知ったかぶりの話し

知ってるつもりの思い込みの感覚に、非常識な横やりを入れて覧る試みです

 業務上過失致死容疑書類送検の話

  平成29年の7月、埼玉県上尾市の障害者支援施設「コスモス・アース」で、知的障害のある男性利用者=当時(19)が送迎用ワゴン車内に放置され熱中症で死亡した事故で、約半年後に、警察は、男性運転手(74)と、担当だった男性職員(37)、元職員の女性(26)を業務上過失致死容疑で書類送検しました。事故当日に施設内で女性職員の体を触ったとして逮捕、起訴された施設元管理者の大塚健司被告(75)=強制わいせつ罪で公判中=については、男性がいないとの報告を受けていなかったので事故を予見できなかったとして立件が見送られました。
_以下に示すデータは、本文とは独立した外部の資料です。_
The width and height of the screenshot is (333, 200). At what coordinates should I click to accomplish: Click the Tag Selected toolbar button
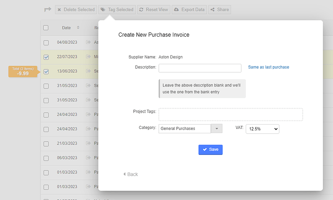(117, 10)
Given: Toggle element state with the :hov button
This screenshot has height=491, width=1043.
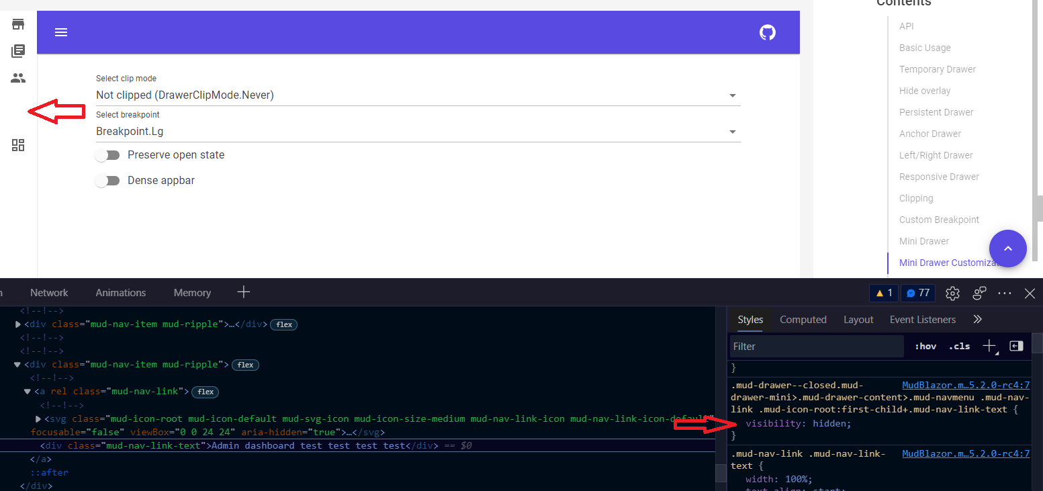Looking at the screenshot, I should (x=925, y=346).
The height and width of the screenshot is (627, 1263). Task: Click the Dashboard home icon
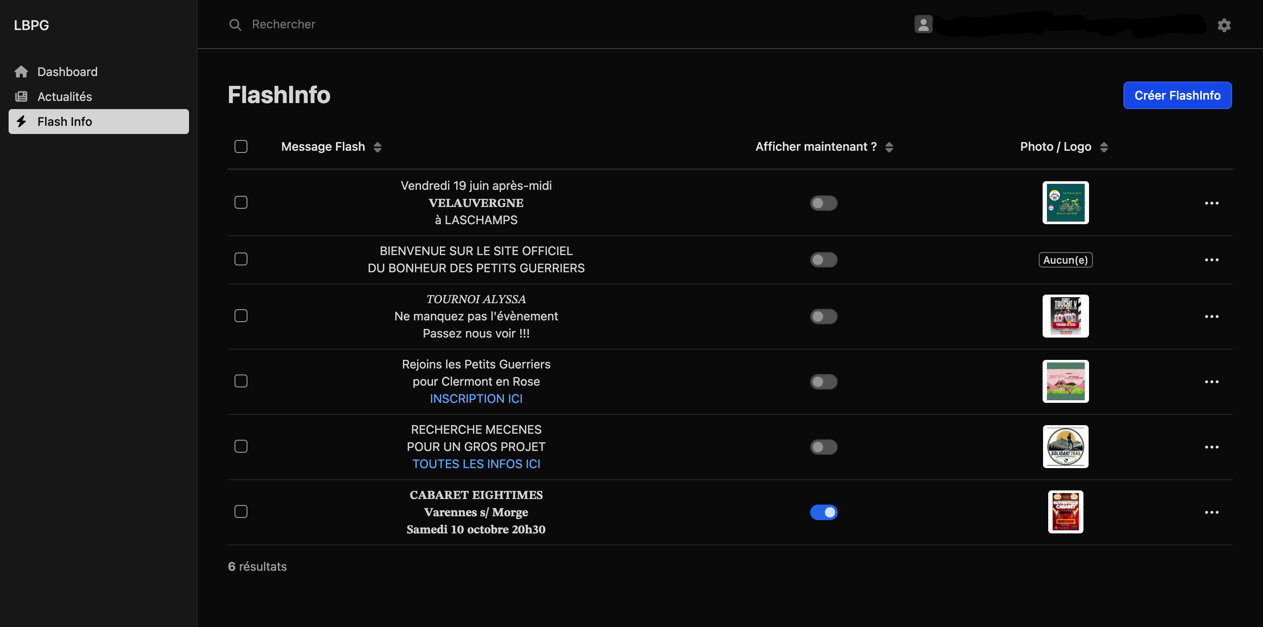tap(21, 72)
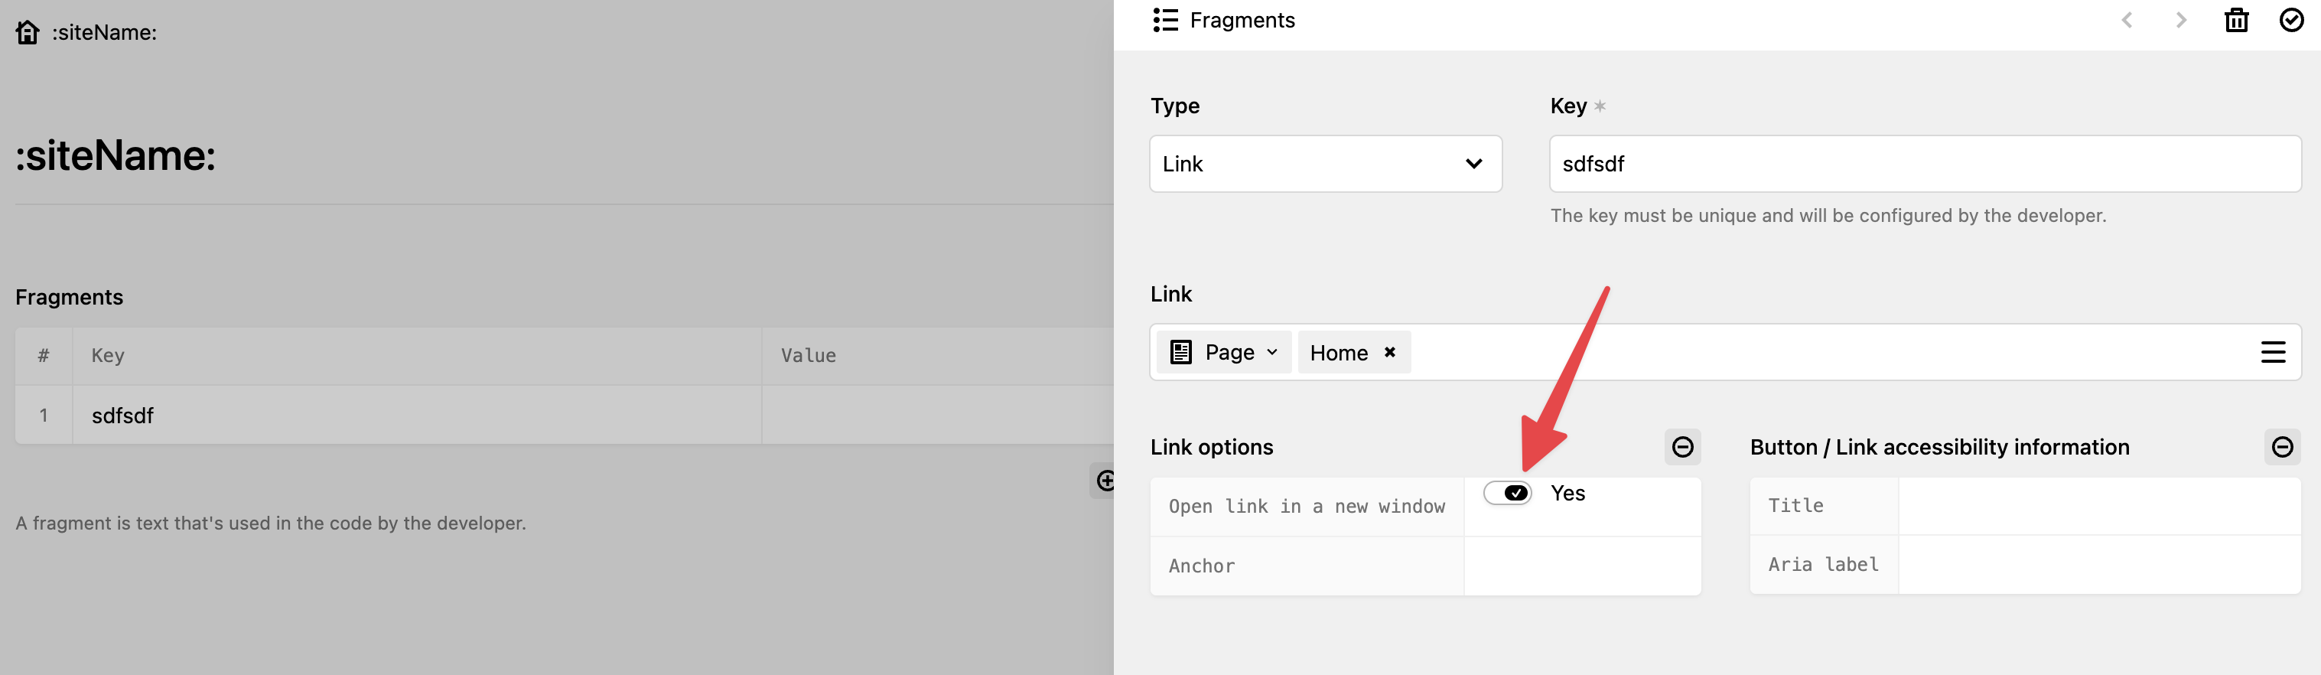This screenshot has height=675, width=2321.
Task: Click the back chevron beside the trash icon
Action: (2126, 19)
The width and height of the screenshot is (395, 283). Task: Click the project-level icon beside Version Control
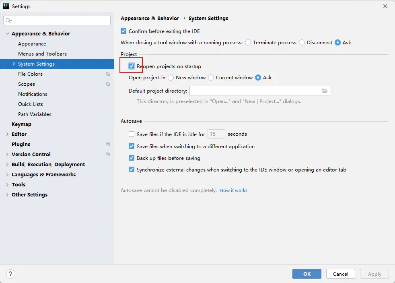coord(108,155)
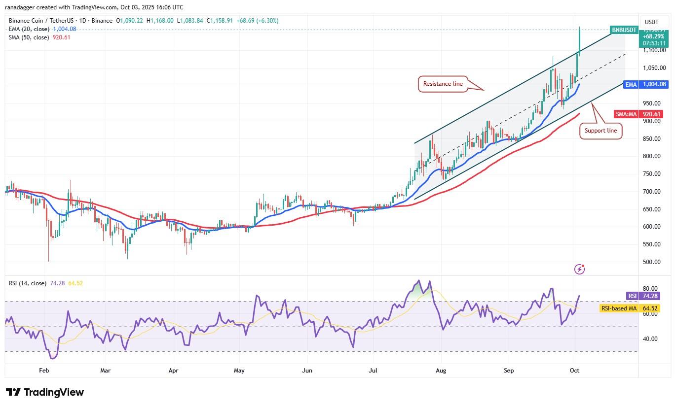Open the USDT currency unit selector
676x407 pixels.
651,22
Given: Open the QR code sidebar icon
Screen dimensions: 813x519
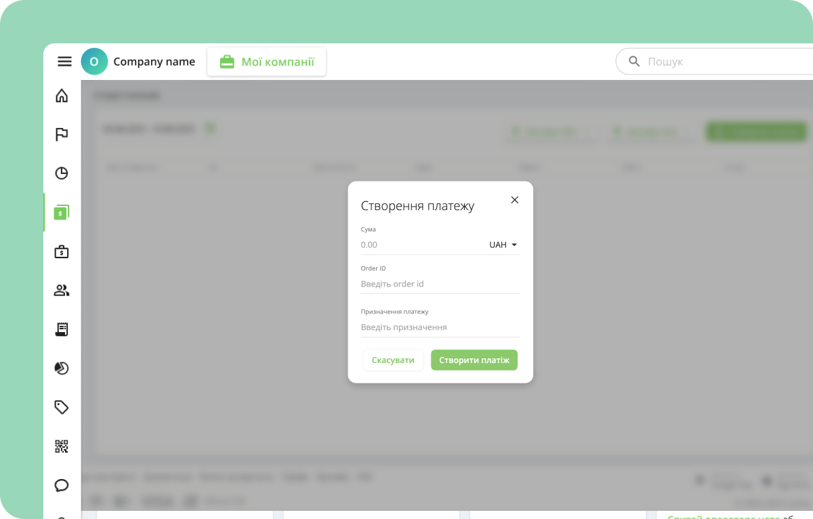Looking at the screenshot, I should [x=62, y=446].
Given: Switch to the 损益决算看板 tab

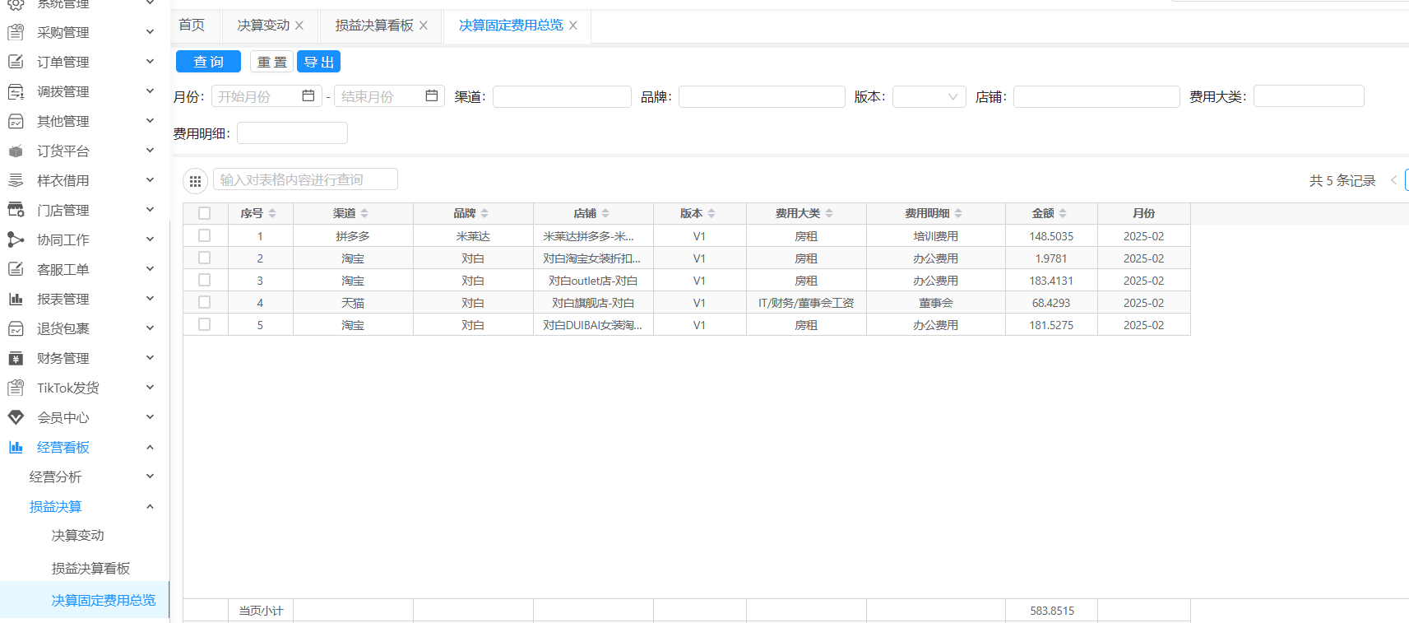Looking at the screenshot, I should coord(373,26).
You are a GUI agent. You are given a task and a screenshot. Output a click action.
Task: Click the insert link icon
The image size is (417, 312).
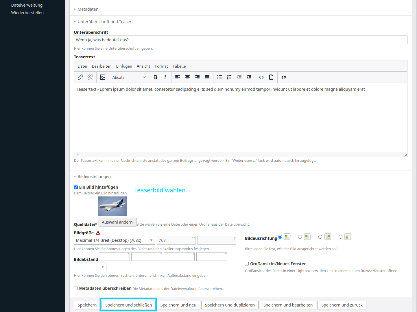80,77
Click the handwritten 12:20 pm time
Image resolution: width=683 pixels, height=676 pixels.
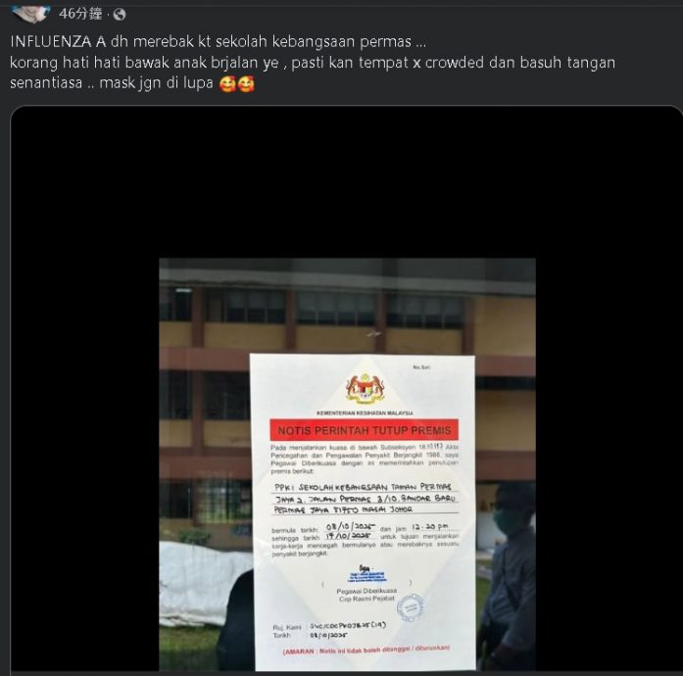pos(429,527)

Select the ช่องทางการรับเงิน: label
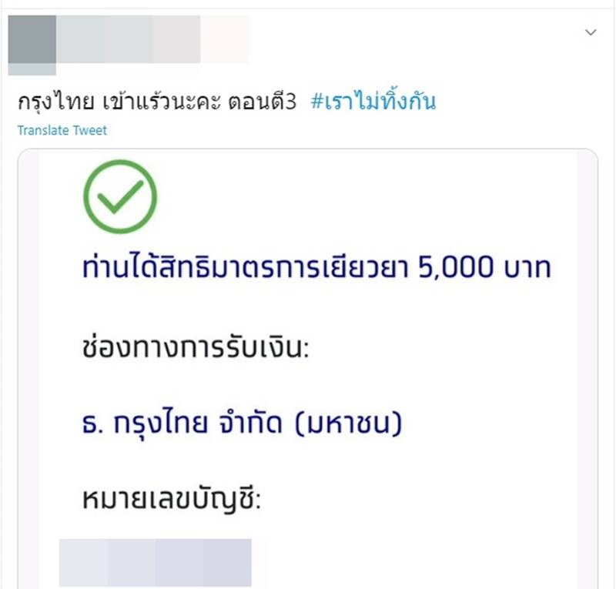[196, 346]
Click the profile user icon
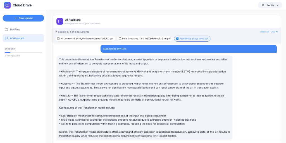This screenshot has width=286, height=143. coord(263,5)
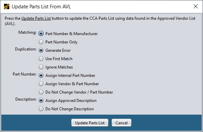Image resolution: width=203 pixels, height=132 pixels.
Task: Choose Assign Internal Part Number
Action: point(41,75)
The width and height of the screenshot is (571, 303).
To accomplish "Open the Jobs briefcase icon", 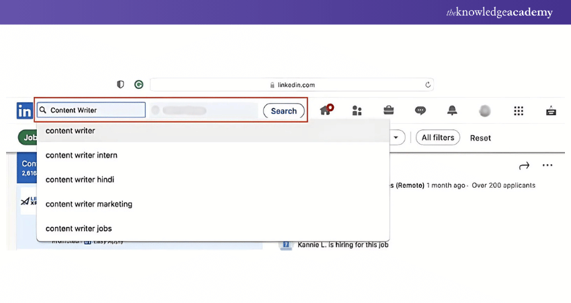I will point(388,110).
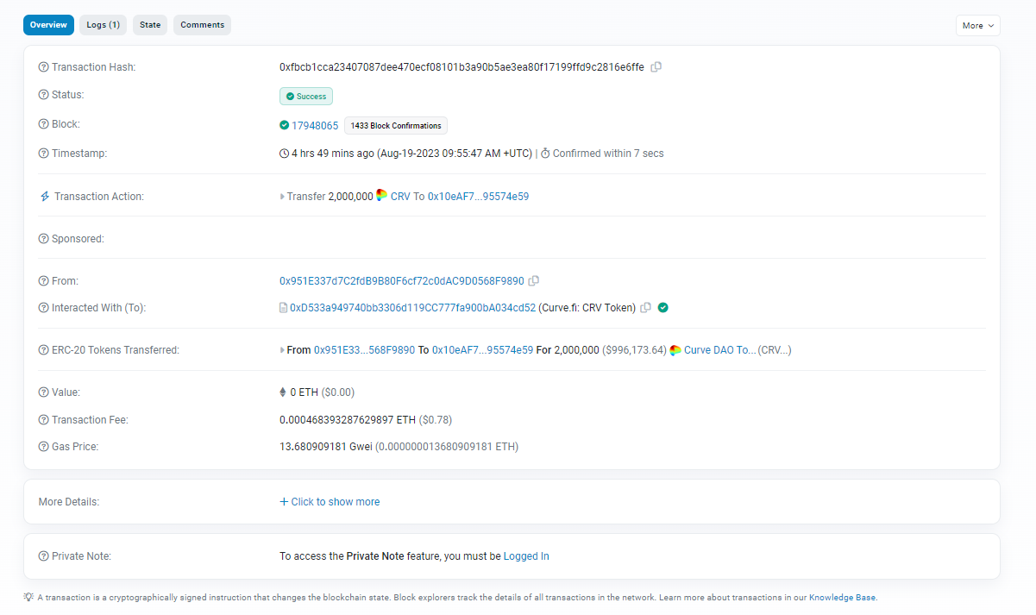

 施設経験者なら言えるどこの施設でも普通に実施していると思う利用者確認の機会は絶対に3回以上あったと言えます。それは、第1回は、送迎車が到着した時、ここでミスがあっても、第2回は、作業の開始時に挨拶と一日の業務説明の時、初めのあいさつや作業の説明もなしに利用者が勝手にばらばらと始めてしまうことなどあり得ません。社会で自立して暮らそうというなら挨拶の習慣づけは基本です。そこでもミスがあったとしても、第3回の昼食時には確実に不在が確認されます。なぜなら食事を食べさせないことは施設では虐待に当たる行為として徹底しているのですから給食が残っていればもう何が何でも確認すべき時です。だから、この時点でも行動しない施設は、虐待に当たるという危機感すら教えていなかった施設だったということになります。                                 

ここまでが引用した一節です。